In the November 12th edition of PloS Pathogens, Shaw et al explored the role of CD8+ T cells in an experimental model of cerebral malaria (ECM). CD8+ T cells are cytotoxic killing cells that recognize peptide fragments in association with class I MHC and these authors sought to find a link between these cells and the development of cerebral pathology during murine malaria infection.
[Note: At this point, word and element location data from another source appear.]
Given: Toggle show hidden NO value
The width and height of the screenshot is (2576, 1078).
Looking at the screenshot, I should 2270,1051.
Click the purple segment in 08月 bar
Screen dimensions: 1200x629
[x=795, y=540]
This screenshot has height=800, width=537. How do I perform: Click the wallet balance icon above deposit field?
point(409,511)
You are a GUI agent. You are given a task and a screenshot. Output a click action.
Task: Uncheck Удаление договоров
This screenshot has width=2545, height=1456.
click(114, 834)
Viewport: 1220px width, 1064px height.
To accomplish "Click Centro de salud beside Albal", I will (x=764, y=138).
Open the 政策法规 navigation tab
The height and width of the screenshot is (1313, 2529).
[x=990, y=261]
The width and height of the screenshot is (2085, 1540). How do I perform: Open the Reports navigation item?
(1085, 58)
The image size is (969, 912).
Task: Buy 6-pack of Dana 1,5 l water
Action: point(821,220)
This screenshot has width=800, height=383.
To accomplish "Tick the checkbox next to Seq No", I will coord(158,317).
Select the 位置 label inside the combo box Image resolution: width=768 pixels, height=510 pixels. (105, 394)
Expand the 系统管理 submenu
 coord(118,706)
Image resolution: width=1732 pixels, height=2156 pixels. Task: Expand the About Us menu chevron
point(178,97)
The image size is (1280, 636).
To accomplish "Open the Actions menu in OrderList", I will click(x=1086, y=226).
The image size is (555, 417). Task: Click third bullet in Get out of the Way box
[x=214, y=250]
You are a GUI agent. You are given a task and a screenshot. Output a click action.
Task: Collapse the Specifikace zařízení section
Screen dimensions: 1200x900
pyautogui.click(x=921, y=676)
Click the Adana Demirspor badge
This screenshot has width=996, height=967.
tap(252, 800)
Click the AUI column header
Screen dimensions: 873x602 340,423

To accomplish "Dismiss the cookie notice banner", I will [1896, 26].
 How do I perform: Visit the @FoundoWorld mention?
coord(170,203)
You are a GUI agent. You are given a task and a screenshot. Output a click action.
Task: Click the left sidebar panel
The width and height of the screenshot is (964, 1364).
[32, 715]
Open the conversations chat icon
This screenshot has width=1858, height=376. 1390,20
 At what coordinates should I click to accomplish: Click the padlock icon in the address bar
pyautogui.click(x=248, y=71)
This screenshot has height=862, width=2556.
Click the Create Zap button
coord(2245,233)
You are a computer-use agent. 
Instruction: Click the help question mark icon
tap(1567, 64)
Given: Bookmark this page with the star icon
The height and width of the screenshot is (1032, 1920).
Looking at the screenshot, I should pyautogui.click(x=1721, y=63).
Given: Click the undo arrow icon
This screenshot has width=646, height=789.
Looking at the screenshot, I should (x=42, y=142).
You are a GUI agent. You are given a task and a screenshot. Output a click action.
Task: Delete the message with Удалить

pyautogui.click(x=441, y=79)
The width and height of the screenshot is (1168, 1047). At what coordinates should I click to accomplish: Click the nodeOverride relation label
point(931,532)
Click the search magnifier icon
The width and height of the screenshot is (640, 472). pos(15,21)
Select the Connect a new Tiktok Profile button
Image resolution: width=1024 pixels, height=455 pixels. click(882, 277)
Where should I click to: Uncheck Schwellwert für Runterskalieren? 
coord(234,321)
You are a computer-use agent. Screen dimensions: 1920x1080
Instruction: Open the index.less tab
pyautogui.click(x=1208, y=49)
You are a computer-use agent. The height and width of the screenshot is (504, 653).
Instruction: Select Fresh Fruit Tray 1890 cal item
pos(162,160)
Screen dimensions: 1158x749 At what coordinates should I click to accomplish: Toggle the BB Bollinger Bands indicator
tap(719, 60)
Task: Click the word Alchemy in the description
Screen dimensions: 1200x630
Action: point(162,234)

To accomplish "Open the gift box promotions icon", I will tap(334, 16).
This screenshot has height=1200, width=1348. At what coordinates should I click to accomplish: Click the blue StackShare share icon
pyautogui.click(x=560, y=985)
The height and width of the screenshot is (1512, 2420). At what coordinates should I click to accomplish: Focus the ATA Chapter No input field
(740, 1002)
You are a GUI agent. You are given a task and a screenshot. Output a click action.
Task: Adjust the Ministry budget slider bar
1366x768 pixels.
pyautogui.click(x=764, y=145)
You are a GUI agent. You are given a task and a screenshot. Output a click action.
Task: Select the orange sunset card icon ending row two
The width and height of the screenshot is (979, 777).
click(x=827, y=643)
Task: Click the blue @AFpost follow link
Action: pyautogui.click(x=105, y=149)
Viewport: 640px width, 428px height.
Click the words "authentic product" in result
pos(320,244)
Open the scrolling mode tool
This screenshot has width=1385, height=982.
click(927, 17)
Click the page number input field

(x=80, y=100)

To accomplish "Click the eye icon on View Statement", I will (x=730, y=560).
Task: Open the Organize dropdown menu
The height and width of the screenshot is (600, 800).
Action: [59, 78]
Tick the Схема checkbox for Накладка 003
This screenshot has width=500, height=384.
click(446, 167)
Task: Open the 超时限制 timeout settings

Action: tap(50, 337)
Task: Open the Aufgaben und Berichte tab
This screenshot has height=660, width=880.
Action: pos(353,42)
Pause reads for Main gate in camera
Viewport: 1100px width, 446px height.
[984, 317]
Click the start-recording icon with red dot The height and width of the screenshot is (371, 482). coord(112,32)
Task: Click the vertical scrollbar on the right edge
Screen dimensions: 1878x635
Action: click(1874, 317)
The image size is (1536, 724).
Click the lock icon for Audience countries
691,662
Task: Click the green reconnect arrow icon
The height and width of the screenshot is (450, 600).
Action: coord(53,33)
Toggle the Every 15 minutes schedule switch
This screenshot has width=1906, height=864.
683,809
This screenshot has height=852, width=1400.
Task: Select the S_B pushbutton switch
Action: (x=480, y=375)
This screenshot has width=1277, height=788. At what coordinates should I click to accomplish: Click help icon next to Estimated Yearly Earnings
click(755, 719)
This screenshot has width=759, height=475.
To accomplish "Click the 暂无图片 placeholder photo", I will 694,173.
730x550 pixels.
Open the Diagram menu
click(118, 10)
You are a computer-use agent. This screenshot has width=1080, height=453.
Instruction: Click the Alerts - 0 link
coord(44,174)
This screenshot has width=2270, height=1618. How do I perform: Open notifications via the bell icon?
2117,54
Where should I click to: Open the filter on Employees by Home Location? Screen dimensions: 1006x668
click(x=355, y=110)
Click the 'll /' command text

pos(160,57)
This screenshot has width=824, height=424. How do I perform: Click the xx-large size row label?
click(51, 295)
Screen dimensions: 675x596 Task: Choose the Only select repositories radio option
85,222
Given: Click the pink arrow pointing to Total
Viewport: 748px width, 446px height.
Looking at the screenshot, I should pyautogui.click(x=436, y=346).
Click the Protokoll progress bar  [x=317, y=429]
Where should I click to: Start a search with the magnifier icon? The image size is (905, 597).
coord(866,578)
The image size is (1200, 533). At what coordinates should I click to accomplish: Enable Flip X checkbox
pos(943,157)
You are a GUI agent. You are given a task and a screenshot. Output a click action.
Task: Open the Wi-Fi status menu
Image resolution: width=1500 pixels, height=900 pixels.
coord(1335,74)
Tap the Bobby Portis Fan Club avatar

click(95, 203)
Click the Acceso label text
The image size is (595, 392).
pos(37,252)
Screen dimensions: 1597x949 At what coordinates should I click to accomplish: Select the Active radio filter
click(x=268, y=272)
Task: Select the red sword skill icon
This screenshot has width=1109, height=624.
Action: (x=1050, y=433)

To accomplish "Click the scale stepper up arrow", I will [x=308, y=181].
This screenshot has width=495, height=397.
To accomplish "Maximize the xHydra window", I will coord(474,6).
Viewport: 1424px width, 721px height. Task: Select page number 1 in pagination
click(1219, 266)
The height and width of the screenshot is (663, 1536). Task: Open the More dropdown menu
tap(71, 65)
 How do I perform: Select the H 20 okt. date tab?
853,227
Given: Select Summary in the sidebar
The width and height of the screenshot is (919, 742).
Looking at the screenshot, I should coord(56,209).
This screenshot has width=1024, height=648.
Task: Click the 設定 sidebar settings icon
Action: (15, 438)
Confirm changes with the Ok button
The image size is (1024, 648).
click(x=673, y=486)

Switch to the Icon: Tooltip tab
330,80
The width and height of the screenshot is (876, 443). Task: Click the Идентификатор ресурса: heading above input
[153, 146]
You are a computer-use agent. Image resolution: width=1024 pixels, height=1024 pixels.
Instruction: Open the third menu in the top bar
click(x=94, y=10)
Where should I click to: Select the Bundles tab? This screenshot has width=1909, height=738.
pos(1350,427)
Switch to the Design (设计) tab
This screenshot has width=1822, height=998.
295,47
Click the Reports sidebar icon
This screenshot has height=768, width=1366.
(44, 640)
In humans, malaria is a significant global health problem with over 200 million cases and up to one million deaths annually. Cerebral malaria is the most severe manifestation of Plasmodium falciparum and is a result of neuropathology resultring in coma and death. In this paper, the authors sought how CD8+ T cells cause cerebral pathology during malaria infection and performed two photon imaging of CD8+ T cells within the brains of mice infected with strains of malaria parasites that cause or do not cause ECM. They found that CD8+ T cells group together within the perivascular spaces of brains of mice infected with parasites, some causing ECM and other not. However, in ECM, the accumulated CD8+ T cells show different characteristic movements, where they were shown to interact with myeloid cells within the brain during infection. They also showed that the CD8+ T cells did not cause ECM through killing of brain microvessel cells.
The authors conclude that the arrest of T cells in the perivascular compartments of the brain is a unique signature of ECM-inducing malaria infection and “implies an important role for this event in the development of the ECM-syndrome”. How this can be translated to potential therapy in alleviating CM in humans remains to be seen.